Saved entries

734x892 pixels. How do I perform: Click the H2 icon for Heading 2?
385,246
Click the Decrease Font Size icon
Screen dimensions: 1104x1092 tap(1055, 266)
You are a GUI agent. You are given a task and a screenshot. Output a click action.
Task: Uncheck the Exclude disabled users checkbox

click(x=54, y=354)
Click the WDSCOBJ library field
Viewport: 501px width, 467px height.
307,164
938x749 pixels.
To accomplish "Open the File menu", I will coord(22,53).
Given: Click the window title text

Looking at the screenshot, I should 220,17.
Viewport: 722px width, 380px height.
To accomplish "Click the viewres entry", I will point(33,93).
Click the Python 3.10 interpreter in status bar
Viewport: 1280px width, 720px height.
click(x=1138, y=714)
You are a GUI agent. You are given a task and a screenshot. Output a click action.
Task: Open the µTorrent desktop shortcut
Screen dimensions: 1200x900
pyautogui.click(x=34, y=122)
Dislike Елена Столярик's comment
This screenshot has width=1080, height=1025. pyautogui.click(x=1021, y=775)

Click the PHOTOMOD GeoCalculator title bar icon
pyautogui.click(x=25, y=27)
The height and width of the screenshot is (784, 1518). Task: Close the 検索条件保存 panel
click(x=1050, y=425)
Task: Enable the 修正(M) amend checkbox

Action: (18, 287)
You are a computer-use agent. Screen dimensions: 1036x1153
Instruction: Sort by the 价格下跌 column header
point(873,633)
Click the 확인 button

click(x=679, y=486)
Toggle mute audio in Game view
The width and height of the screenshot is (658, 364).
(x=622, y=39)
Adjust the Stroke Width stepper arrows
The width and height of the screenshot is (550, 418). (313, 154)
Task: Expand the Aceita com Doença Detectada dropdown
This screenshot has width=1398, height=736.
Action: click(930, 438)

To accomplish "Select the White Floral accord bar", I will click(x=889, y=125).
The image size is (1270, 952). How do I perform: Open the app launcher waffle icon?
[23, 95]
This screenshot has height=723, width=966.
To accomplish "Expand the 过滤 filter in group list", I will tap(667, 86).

Assigned task
Every entry is to be repeated precisely as it stands.

Problem solution
734x892 pixels. How do I perform: Click the H2 icon for Heading 2?
385,246
Click the Decrease Font Size icon
Screen dimensions: 1104x1092 tap(1055, 266)
You are a GUI agent. You are given a task and a screenshot. Output a click action.
Task: Uncheck the Exclude disabled users checkbox

click(x=54, y=354)
Click the WDSCOBJ library field
Viewport: 501px width, 467px height.
307,164
938x749 pixels.
To accomplish "Open the File menu", I will coord(22,53).
Given: Click the window title text

Looking at the screenshot, I should 220,17.
Viewport: 722px width, 380px height.
To accomplish "Click the viewres entry", I will point(33,93).
Click the Python 3.10 interpreter in status bar
Viewport: 1280px width, 720px height.
click(x=1138, y=714)
You are a GUI agent. You are given a task and a screenshot. Output a click action.
Task: Open the µTorrent desktop shortcut
Screen dimensions: 1200x900
pyautogui.click(x=34, y=122)
Dislike Елена Столярик's comment
This screenshot has width=1080, height=1025. pyautogui.click(x=1021, y=775)

Click the PHOTOMOD GeoCalculator title bar icon
pyautogui.click(x=25, y=27)
The height and width of the screenshot is (784, 1518). Task: Close the 検索条件保存 panel
click(x=1050, y=425)
Task: Enable the 修正(M) amend checkbox

Action: (18, 287)
You are a computer-use agent. Screen dimensions: 1036x1153
Instruction: Sort by the 价格下跌 column header
point(873,633)
Click the 확인 button

click(x=679, y=486)
Toggle mute audio in Game view
The width and height of the screenshot is (658, 364).
(x=622, y=39)
Adjust the Stroke Width stepper arrows
The width and height of the screenshot is (550, 418). (313, 154)
Task: Expand the Aceita com Doença Detectada dropdown
This screenshot has width=1398, height=736.
Action: click(930, 438)

To accomplish "Select the White Floral accord bar", I will click(x=889, y=125).
The image size is (1270, 952). How do I perform: Open the app launcher waffle icon?
[23, 95]
This screenshot has height=723, width=966.
To accomplish "Expand the 过滤 filter in group list", I will tap(667, 86).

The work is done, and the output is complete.